Revolve has long distinguished itself as a trailblazer in the fashion world. Instead of opening a chain of bricks-and-mortar boutiques, it drove digital sales through its authentic relationships with bloggers, stylists and influencers.
A location on Melrose Avenue in Los Angeles may have looked like a regular boutique, but instead it was set up as a social club of sorts, open only to influencers and for parties and events, like the glitzy 2018 launch of the Karl Lagerfeld x Kaia collaboration, which teamed the fashion icon with Kaia Gerber, the then-17-year old daughter of models Cindy Crawford and Rande Gerber.
The Revolve brand was built on its image of party-hopping, jet-setting influencers and celebrities, their hand-picked fashion choices filtering down to everyday shoppers who felt validated and seen.

Gerona’s own path to a career in fashion was somewhat circuitous. Born in the Philippines, she emigrated with her parents to California when she was seven years old. Her parents still live in the same house, in the San Fernando Valley, where she grew up. She went to the University of California Irvine to study law, but got sidetracked by fashion.
“There were a lot of girls like me who liked dressing up and liked cute things, but I had zero idea on how to make clothes,” she said. Still, she had the idea to start a business selling reworked vintage pieces, and in the mid-2000s launched a line doing everything herself.
“I would knock on people’s doors, telling them what I was trying to do,” she said. “I didn’t know what a patternmaker was. I just learned on the fly. I had no formal background or knowledge. I just had to figure it out, to see how far I could go.”

She went far enough, for a while anyway. She began selling her pieces on eBay, and soon enough, Revolve came calling, and became one of her biggest wholesale accounts. Still, Gerona was aware of the inherent challenges in the business; the pieces she was making were one-offs, so it was hard to scale.
She was one of the first designers to introduce the concept of upcycling fashion, and not everyone got it. She had no idea about how to seek out angel investors – or any sort of investor at all.

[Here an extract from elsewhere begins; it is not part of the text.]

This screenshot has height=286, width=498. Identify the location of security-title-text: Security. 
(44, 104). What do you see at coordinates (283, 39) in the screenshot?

“Those words didn’t exist in my vocabulary,” she said. “I’d never met anyone that had an investor before. Mine were my parents, and my boyfriend’s (at the time) parents. Then they said, ‘No, we’re not going to give you any more money.’
“As a young person that had this vision and this passion to do something different, it was very disheartening. But I had liked the freedom of being able to make decisions, even though they were bad ones.”

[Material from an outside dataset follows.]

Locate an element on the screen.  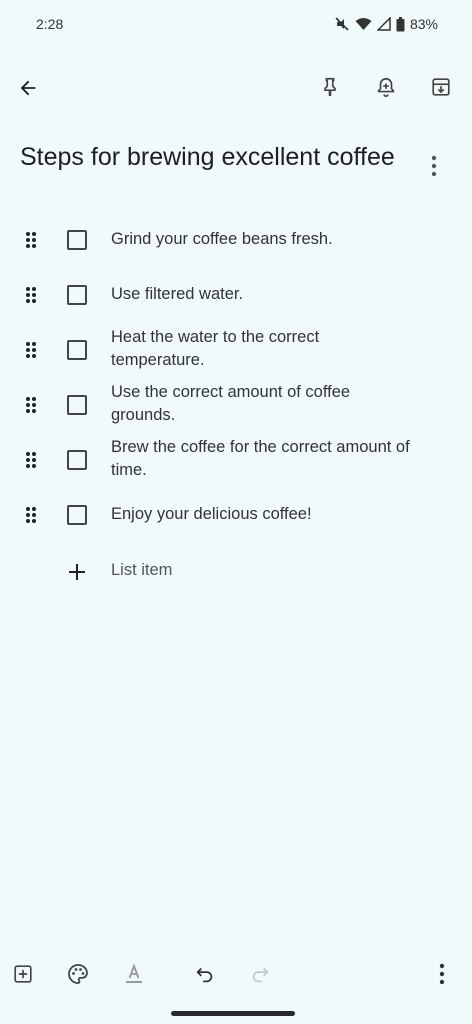
add-list-item-row: List item is located at coordinates (236, 573).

“Ultimately, I did a poor job managing my production and other things. But it was a moment in my life where I learned so much about myself, and really being able to pick myself back up and figuring out the next thing. It’s hard to not get down on yourself when you’re not doing well.”
Gerona found the proverbial silver lining. She met Michael Mente, Revolve’s co-founder and CEO, who bemoaned the fact that he couldn’t buy any more of Gerona’s pieces, but had a proposition for her: he would help her launch a new brand as a Revolve side project. That became the label Lovers + Friends, which remains an integral part of the Revolve line-up.

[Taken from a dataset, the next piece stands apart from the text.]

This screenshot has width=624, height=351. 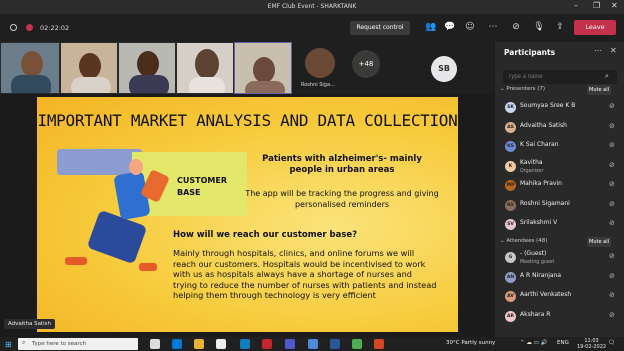 What do you see at coordinates (290, 344) in the screenshot?
I see `teams-icon` at bounding box center [290, 344].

Revolve hasn’t strayed from its earliest objective of democratising fashion; rather than just making the latest looks available at affordable prices to shoppers around the world, the company has also provided a platform for emerging designers, many of whom have bootstrapped their brands (much like Gerona herself did), and can now reach a global marketplace.
Gerona says that her Filipino heritage has also endowed her with a wider perspective.
“Coming from a place like the Philippines, there are a lot of challenges to pursuing dreams there. The single most life-changing thing my parents ever gave me was to move here. I wouldn’t have had these opportunities if we hadn’t, and I’m always very grateful and mindful of that.”